Chapitre 8 - Envoûtement et Déclaration de Guerre [Réécriture]
-3 ans avant ADLP- (saison des brumes)
Épuise, Athèlme sortit de la salle du trône et prit directement le chemin de ses appartements. Impatient d'avoir un peu de calme, il pressa le pas et n'admira aucune des riches tapisseries qui longeaient les murs des couloirs, contrairement à son habitude.
Une fois le grand escalier en colimaçon gravit, il s'apprêtait à entamer la dernière ligne droite qui le mènerait jusqu'à sa porte, quand il fut interrompue par la seule personne qu'il avait encore le courage d'apprécier ce soir-là.
— Mon chéri ! s'exclama sa mère, avant de l'observer de plus près en faisant la moue. Qu'est ce qui ne va pas ?
— Rien de bien grave. Une longue entrevue avec le roi et un entraînement intense de la nouvelle recrue, la routine, la rassura-t-il.
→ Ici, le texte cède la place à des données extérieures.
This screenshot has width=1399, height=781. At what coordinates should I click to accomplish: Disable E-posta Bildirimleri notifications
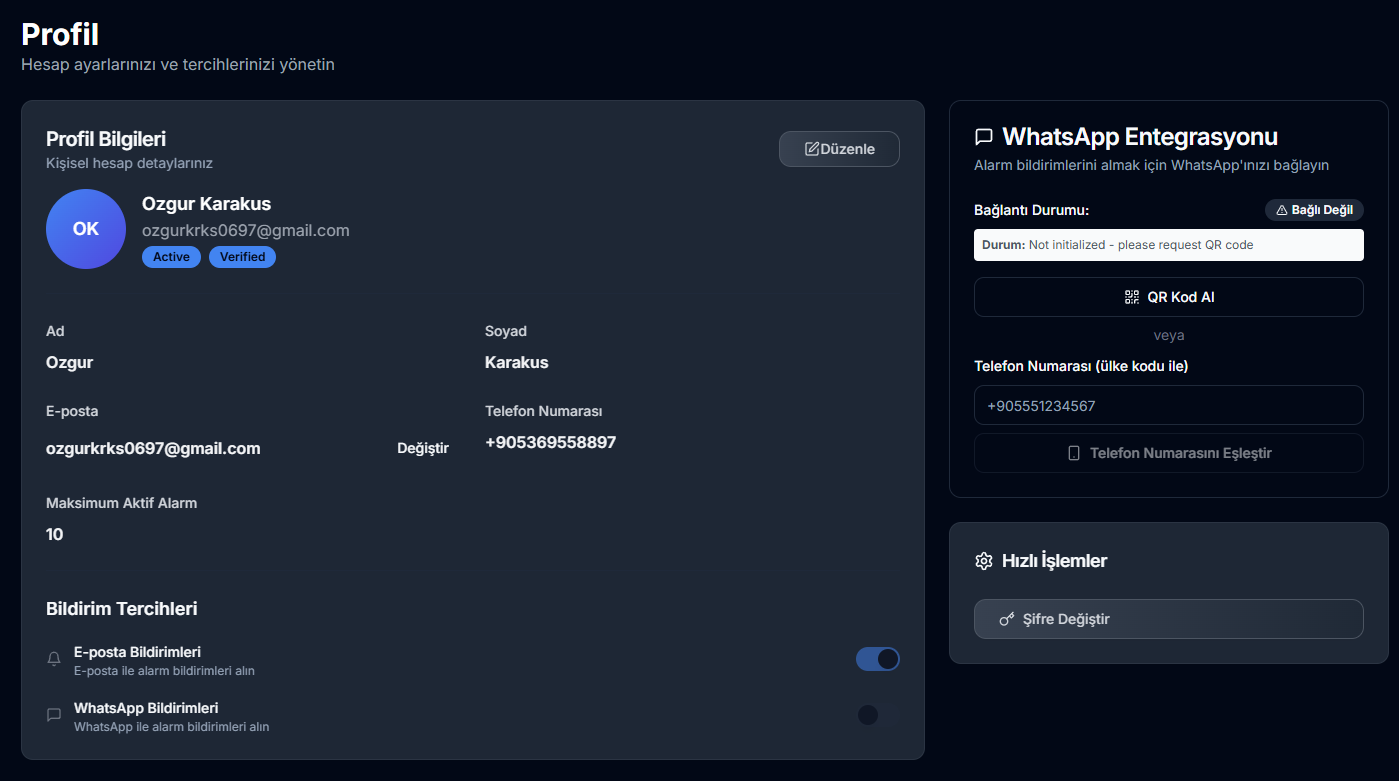pos(877,658)
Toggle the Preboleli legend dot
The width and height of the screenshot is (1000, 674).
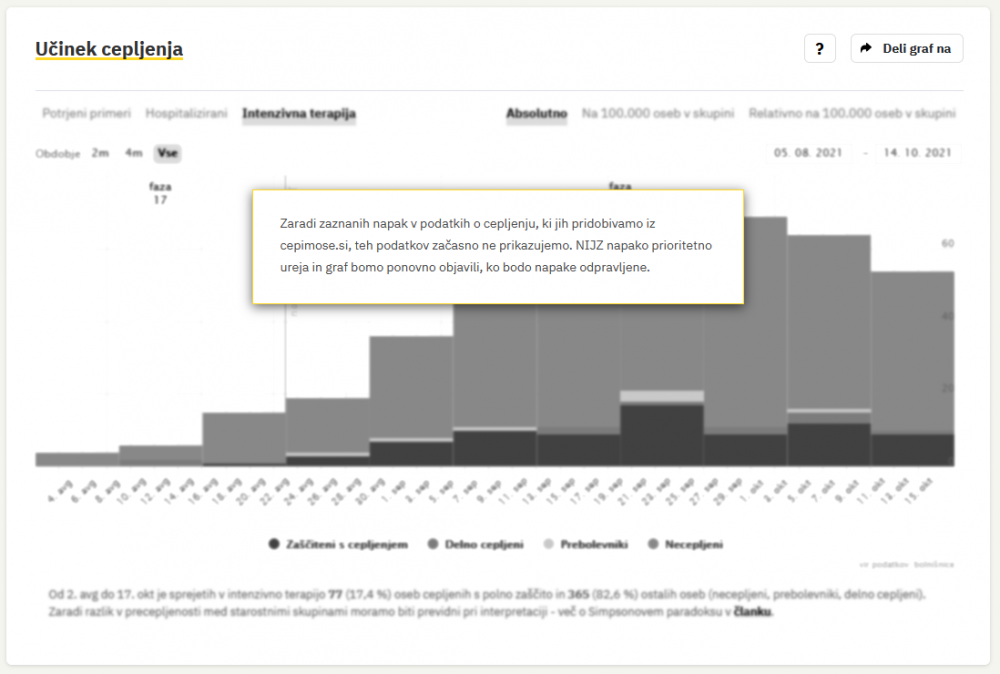[548, 544]
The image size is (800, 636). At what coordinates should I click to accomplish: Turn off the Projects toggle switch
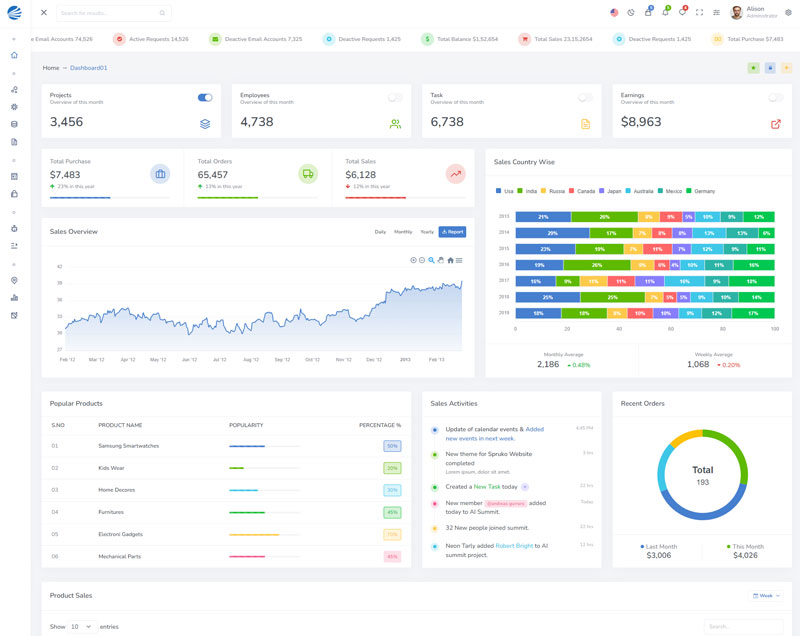pos(205,98)
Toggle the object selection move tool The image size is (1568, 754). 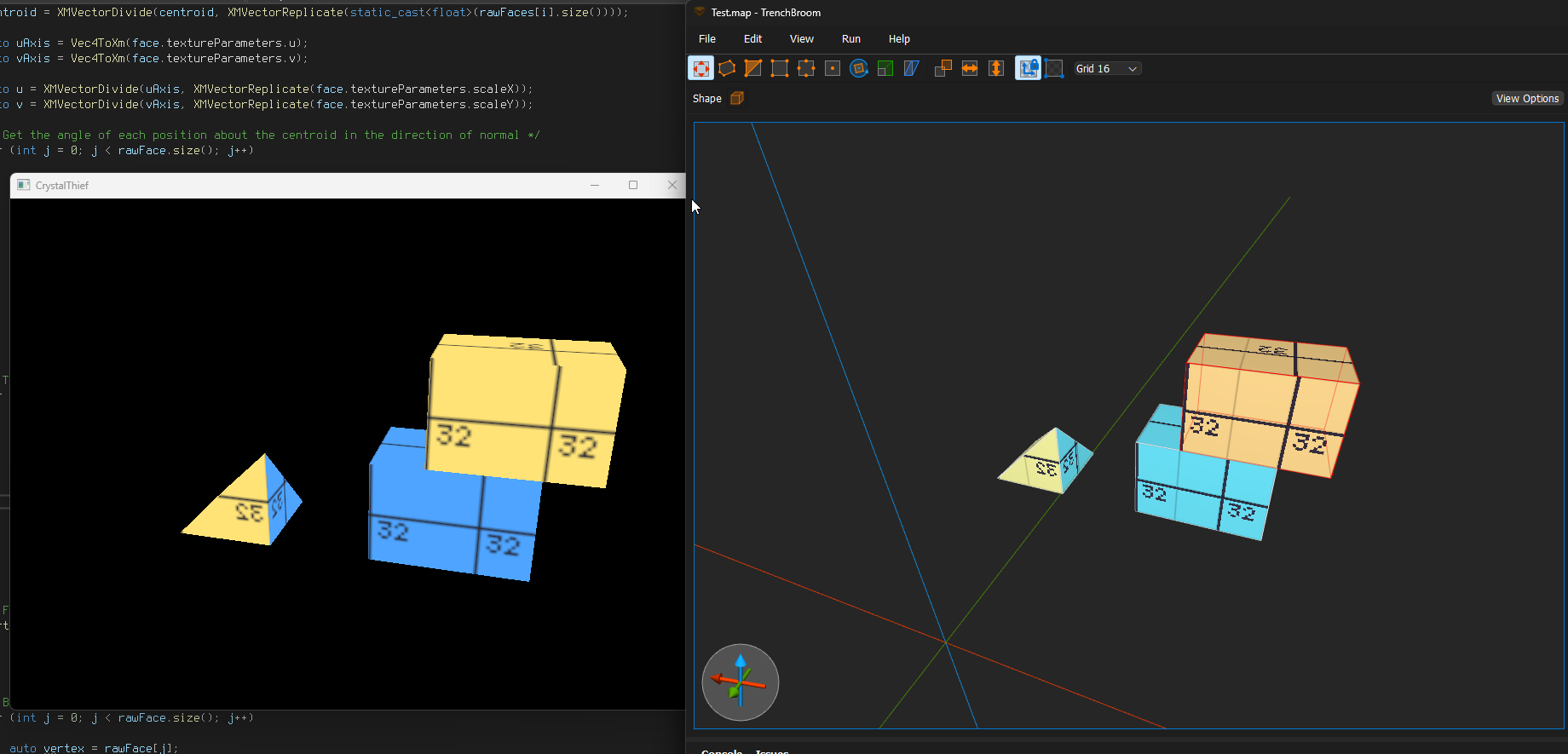click(x=700, y=69)
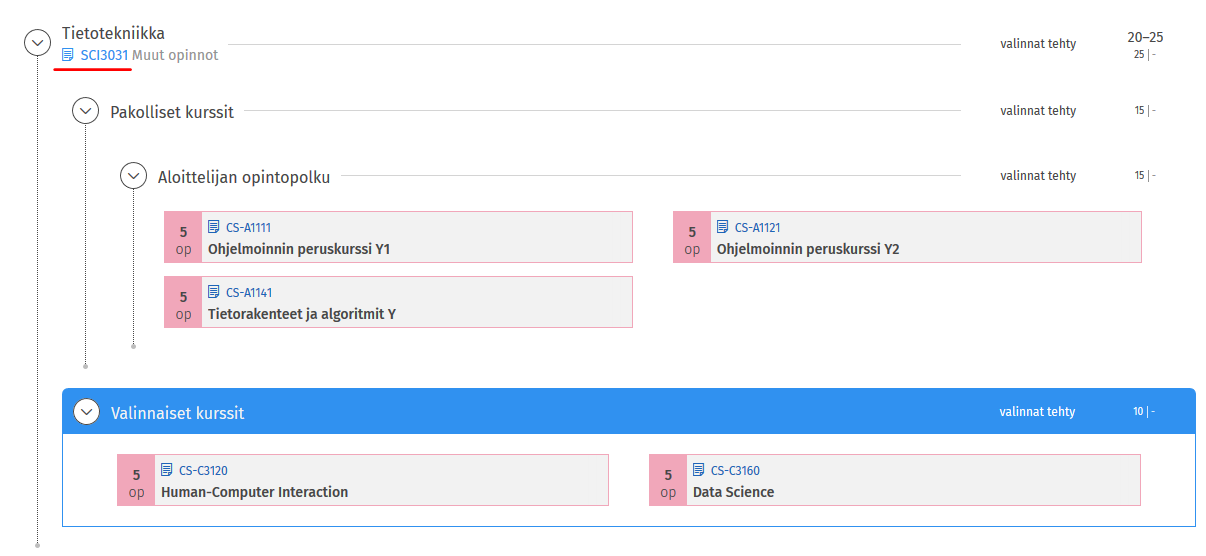Click pink 5 op badge of CS-A1121
1206x556 pixels.
click(x=691, y=238)
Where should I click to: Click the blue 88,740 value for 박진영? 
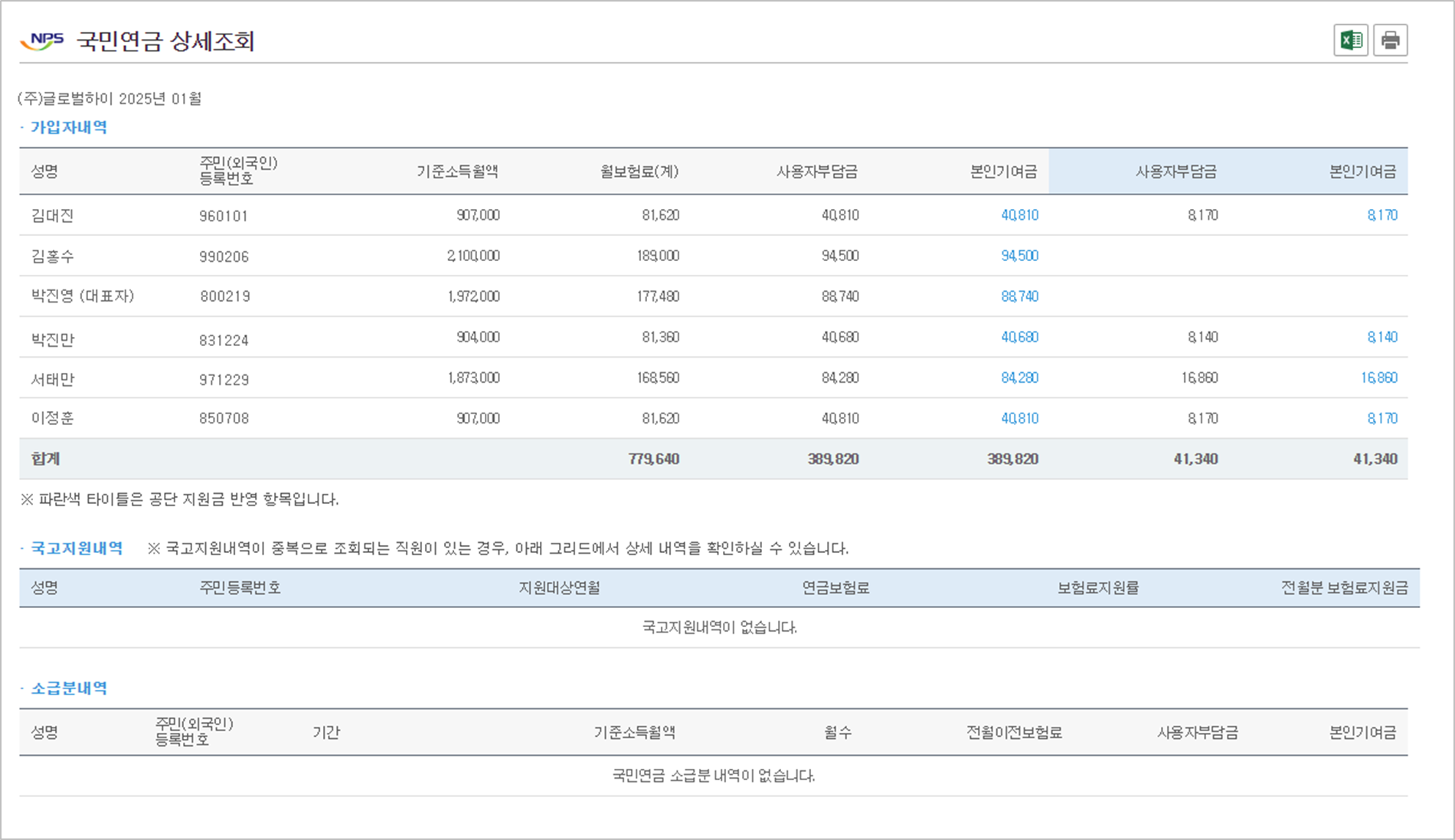[x=1019, y=296]
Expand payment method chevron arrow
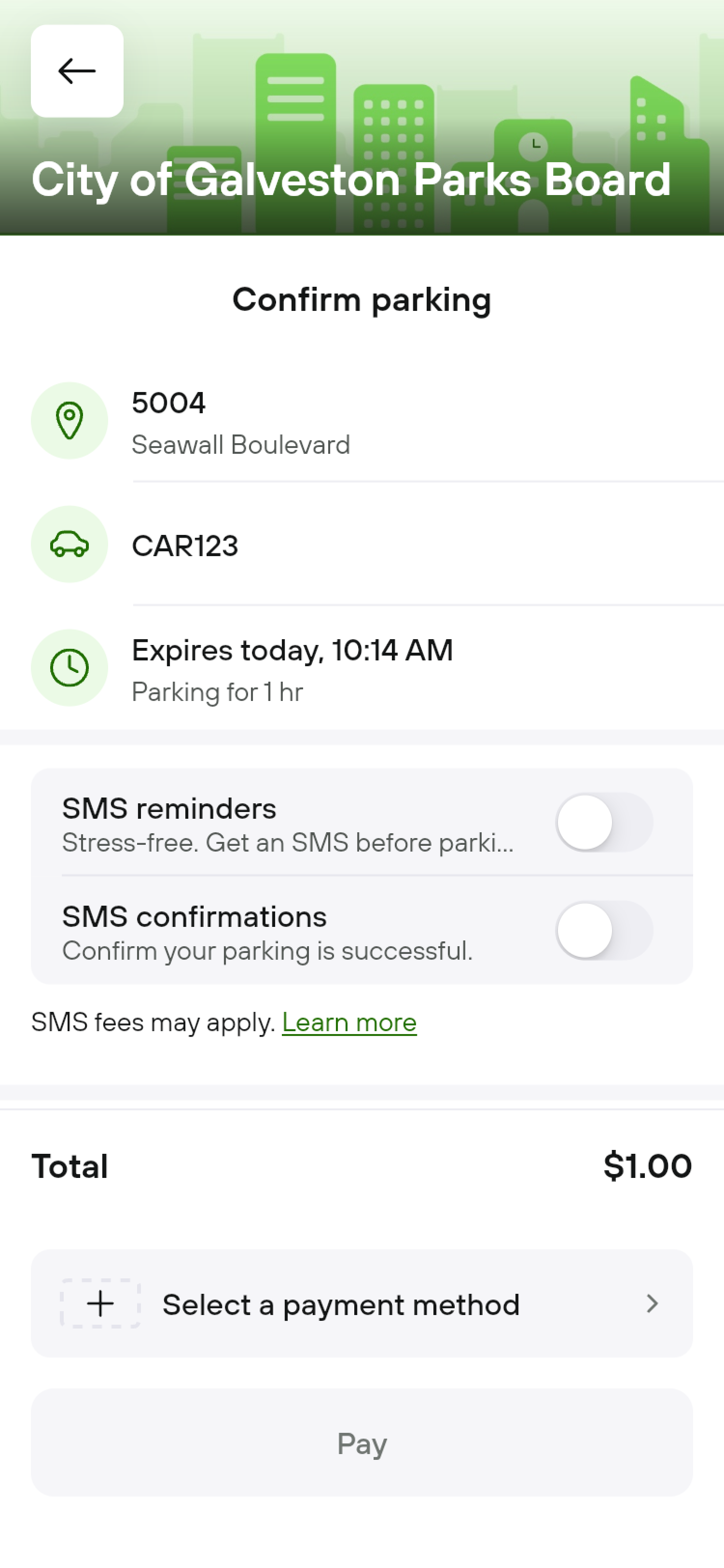The height and width of the screenshot is (1568, 724). coord(652,1304)
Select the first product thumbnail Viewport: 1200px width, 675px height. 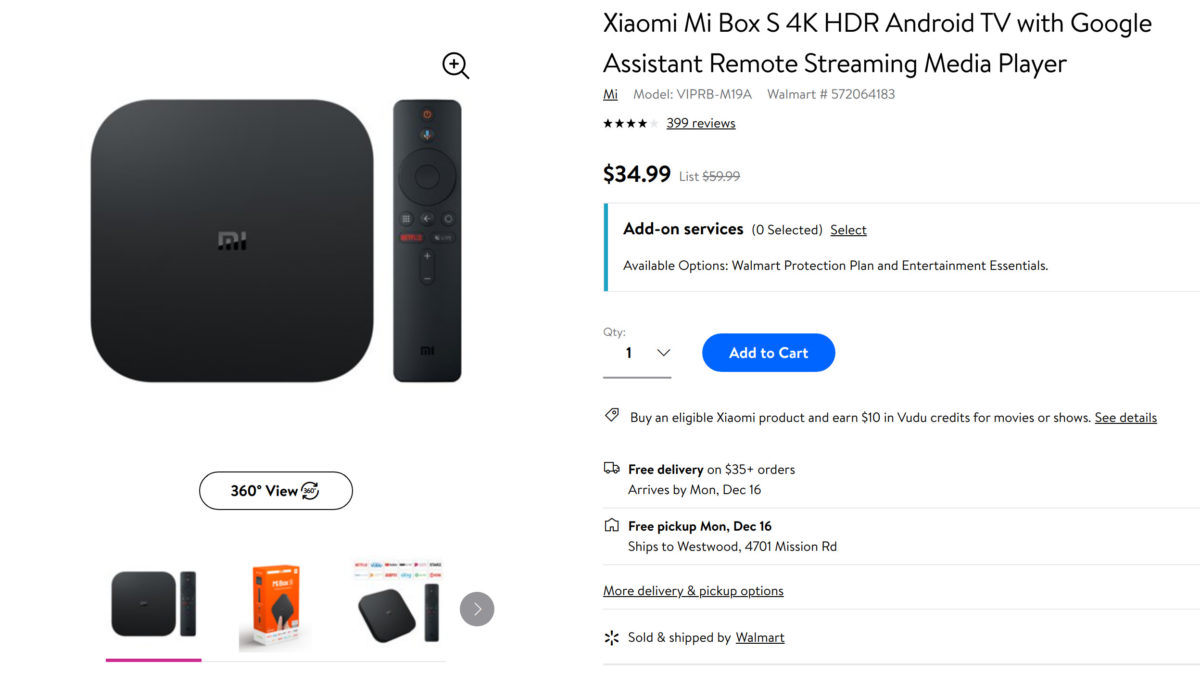click(153, 604)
— Oh très bien, reprit-elle, à nouveau enjouée. Dans ce cas laisse-moi t'annoncer une grande nouvelle ; Edwinn et moi allons emménager dans une petite ferme qui borde le royaume !
Elle avait pratiquement hurlé cette phrase, tant l'émotion semblait lui saisir les cordes vocales. Serrant les dents, Athèlme qui n'aspirait à rien d'autre qu'à la tranquillité, lui répondit tout de même :
— Je ne sais pas quoi dire, c'est une nouvelle... inattendue. Tu parles bien du père de Malvina ?
— Oui ! Je l'aide à surmonter les épreuves que la vie lui impose. J'ai moi-même traversé ce deuil et cela semblait juste de faire profiter de mon expérience à d'autres personnes dans le besoin.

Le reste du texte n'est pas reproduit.